Realmente, o coração se confrange frente
a recém-nascidos enfermos, às vezes portadores de graves deficiências, ou de
crianças com mais idade cuja vida é um verdadeiro calvário de dor.
Por outro lado, encontramos crianças que
desde o berço sofrem maus-tratos dos pais ou responsáveis.
Crianças torturadas por adultos;
crianças vítimas de agressões físicas e psicológicas; crianças relegadas ao
abandono, obrigadas a mendigar pelo pão de cada dia; crianças levadas aos
vícios por adultos pervertidos; crianças obrigadas a trabalho escravo - enfim,
triste é o quadro de tais sofrimentos infantis.
Para arrematar este panorama, crianças
que morrem cedo e, conforme a opinião de muitos, prematuramente.
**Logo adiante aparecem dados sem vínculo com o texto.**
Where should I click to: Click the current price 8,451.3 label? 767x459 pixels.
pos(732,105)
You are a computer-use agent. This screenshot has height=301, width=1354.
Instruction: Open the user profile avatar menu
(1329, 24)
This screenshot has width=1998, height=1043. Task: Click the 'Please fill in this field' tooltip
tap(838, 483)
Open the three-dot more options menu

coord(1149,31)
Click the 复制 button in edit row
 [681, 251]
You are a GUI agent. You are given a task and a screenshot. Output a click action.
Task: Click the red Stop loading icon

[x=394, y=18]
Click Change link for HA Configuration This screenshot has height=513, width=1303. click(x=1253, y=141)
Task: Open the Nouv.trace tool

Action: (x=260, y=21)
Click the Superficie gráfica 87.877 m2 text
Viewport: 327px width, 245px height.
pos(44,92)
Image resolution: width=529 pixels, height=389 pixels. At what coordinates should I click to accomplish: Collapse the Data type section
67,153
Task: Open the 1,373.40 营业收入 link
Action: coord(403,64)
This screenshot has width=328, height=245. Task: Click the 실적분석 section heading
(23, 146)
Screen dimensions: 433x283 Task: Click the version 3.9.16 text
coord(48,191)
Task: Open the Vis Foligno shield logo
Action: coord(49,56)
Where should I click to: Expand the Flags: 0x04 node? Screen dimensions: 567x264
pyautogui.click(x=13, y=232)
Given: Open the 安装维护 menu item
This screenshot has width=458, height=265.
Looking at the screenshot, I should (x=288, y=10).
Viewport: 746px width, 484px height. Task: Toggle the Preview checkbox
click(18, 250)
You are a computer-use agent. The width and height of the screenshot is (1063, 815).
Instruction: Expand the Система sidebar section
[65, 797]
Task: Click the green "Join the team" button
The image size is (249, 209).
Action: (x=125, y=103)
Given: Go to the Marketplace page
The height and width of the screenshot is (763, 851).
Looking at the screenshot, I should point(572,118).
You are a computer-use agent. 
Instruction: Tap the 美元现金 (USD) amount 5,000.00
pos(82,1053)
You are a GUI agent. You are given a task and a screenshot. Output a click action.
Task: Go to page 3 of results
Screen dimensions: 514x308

Morrem como
avezinhas frágeis que as misérias físicas, morais, sociais e espirituais
atingem de maneira fatal.
Indagações surgem:
Fatalidade?
Azar?
Castigo de Deus?
Injustiça e crueldade divinas?
A maioria dessas perguntas segue sem
resposta pela vida afora, visto que as religiões não têm como explicar, de
forma profunda e lógica, o que realmente ocorre e por que ocorre. Como também
os psicólogos, psiquiatras, sociólogos, etc. em que pese ao respeito que nos
merecem e reconhecendo quanto têm ajudado a minorar os conflitos humanos,
esbarram em pontos enigmáticos, difíceis de serem compreendidos e explicados.
Não admitindo a existência de Deus, do
espírito, da reencarnação, da Lei de Causa e Efeito, do livre-arbítrio, faltam
a todas essas pessoas e credos religiosos os recursos para um entendimento
maior acerca do sentido da vida.
Como já foi dito, a
criança é um espírito reencarnado; este
conhecimento modifica toda a visão da vida terrena, aclarando as causas das
lutas, dos sofrimentos, dos relacionamentos, o motivo dos desencontros entre as
pessoas, as desigualdades intelectuais, morais, sociais, o porquê dos poucos
instantes de felicidade que os seres humanos desfrutam, enfim, uma visão
inteiramente nova acerca do mundo e do próprio Universo. Tudo isto remete a
criatura a algo verdadeiramente notável e fundamental para seu crescimento, a
descoberta de Deus, como Pai misericordioso, onipotente, mas, acima de tudo, a
perfeita justiça e bondade.
No livro Entre a Terra e o Céu,
ditado pelo Espírito André Luiz apresenta-nos o caso Júlio, que esclarece
bastante quanto à questão do sofrimento e à necessidade da reencarnação.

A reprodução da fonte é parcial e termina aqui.